*Records supplied*.
┌────────

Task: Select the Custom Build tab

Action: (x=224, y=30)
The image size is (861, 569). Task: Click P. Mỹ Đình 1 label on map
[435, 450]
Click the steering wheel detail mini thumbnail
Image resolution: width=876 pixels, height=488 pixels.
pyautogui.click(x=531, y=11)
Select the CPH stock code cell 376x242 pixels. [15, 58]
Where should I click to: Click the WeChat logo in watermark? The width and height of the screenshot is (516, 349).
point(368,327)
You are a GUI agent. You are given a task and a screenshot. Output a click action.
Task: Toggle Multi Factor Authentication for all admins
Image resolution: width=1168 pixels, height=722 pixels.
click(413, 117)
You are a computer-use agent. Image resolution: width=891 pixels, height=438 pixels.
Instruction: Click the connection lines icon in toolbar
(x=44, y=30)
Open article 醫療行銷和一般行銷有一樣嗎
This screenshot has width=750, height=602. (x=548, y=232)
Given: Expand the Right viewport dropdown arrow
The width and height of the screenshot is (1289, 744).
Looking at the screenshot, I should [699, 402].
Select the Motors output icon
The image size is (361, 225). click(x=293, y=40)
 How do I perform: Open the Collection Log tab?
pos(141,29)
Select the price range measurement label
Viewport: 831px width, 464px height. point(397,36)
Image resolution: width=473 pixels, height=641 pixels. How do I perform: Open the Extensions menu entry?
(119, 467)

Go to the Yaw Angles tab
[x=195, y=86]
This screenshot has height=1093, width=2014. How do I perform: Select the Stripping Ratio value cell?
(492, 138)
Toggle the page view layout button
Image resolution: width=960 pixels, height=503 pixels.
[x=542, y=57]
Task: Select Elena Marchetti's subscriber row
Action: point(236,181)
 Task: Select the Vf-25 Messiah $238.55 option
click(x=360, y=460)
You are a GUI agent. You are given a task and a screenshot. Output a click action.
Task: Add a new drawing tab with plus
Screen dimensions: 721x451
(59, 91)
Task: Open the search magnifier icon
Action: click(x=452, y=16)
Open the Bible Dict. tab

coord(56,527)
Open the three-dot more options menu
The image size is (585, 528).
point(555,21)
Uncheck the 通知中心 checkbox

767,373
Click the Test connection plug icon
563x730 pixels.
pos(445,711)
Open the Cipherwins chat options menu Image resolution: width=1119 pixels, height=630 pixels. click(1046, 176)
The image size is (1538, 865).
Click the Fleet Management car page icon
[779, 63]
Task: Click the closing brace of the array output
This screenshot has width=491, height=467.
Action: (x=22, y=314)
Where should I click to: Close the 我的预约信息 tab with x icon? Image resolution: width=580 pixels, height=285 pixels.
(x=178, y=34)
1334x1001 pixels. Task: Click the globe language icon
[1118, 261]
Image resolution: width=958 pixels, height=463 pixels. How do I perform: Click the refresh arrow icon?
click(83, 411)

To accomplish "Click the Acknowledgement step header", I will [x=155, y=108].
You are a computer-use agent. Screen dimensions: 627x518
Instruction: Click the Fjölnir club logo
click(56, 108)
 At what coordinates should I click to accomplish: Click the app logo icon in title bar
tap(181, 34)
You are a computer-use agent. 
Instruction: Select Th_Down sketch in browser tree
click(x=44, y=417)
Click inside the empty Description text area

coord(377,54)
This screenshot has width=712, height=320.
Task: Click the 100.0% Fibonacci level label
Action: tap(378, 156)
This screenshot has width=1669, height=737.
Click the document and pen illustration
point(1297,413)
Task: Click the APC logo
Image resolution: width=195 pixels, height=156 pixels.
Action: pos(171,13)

└────────

*Directions*.
Update the records above by changing each "computer-use agent" to "desktop agent" and keeping everything else the same.

*Result for this task*.
Task: Select the Custom Build tab

Action: (x=224, y=30)
The image size is (861, 569). Task: Click P. Mỹ Đình 1 label on map
[435, 450]
Click the steering wheel detail mini thumbnail
Image resolution: width=876 pixels, height=488 pixels.
pyautogui.click(x=531, y=11)
Select the CPH stock code cell 376x242 pixels. [15, 58]
Where should I click to: Click the WeChat logo in watermark? The width and height of the screenshot is (516, 349).
point(368,327)
You are a GUI agent. You are given a task and a screenshot. Output a click action.
Task: Toggle Multi Factor Authentication for all admins
Image resolution: width=1168 pixels, height=722 pixels.
click(413, 117)
You are a desktop agent. Image resolution: width=891 pixels, height=438 pixels.
Instruction: Click the connection lines icon in toolbar
(x=44, y=30)
Open article 醫療行銷和一般行銷有一樣嗎
This screenshot has width=750, height=602. (x=548, y=232)
Given: Expand the Right viewport dropdown arrow
The width and height of the screenshot is (1289, 744).
Looking at the screenshot, I should [699, 402].
Select the Motors output icon
The image size is (361, 225). click(x=293, y=40)
 How do I perform: Open the Collection Log tab?
pos(141,29)
Select the price range measurement label
Viewport: 831px width, 464px height. point(397,36)
Image resolution: width=473 pixels, height=641 pixels. How do I perform: Open the Extensions menu entry?
(119, 467)

Go to the Yaw Angles tab
[x=195, y=86]
This screenshot has height=1093, width=2014. How do I perform: Select the Stripping Ratio value cell?
(492, 138)
Toggle the page view layout button
Image resolution: width=960 pixels, height=503 pixels.
[x=542, y=57]
Task: Select Elena Marchetti's subscriber row
Action: point(236,181)
 Task: Select the Vf-25 Messiah $238.55 option
click(x=360, y=460)
You are a GUI agent. You are given a task and a screenshot. Output a click action.
Task: Add a new drawing tab with plus
Screen dimensions: 721x451
(59, 91)
Task: Open the search magnifier icon
Action: click(x=452, y=16)
Open the Bible Dict. tab

coord(56,527)
Open the three-dot more options menu
The image size is (585, 528).
point(555,21)
Uncheck the 通知中心 checkbox

767,373
Click the Test connection plug icon
563x730 pixels.
pos(445,711)
Open the Cipherwins chat options menu Image resolution: width=1119 pixels, height=630 pixels. click(1046, 176)
The image size is (1538, 865).
Click the Fleet Management car page icon
[779, 63]
Task: Click the closing brace of the array output
This screenshot has width=491, height=467.
Action: (x=22, y=314)
Where should I click to: Close the 我的预约信息 tab with x icon? Image resolution: width=580 pixels, height=285 pixels.
(x=178, y=34)
1334x1001 pixels. Task: Click the globe language icon
[1118, 261]
Image resolution: width=958 pixels, height=463 pixels. How do I perform: Click the refresh arrow icon?
click(83, 411)

To accomplish "Click the Acknowledgement step header", I will [x=155, y=108].
You are a desktop agent. Screen dimensions: 627x518
Instruction: Click the Fjölnir club logo
click(56, 108)
 At what coordinates should I click to accomplish: Click the app logo icon in title bar
tap(181, 34)
You are a desktop agent. 
Instruction: Select Th_Down sketch in browser tree
click(x=44, y=417)
Click inside the empty Description text area

coord(377,54)
This screenshot has width=712, height=320.
Task: Click the 100.0% Fibonacci level label
Action: tap(378, 156)
This screenshot has width=1669, height=737.
Click the document and pen illustration
point(1297,413)
Task: Click the APC logo
Image resolution: width=195 pixels, height=156 pixels.
Action: pos(171,13)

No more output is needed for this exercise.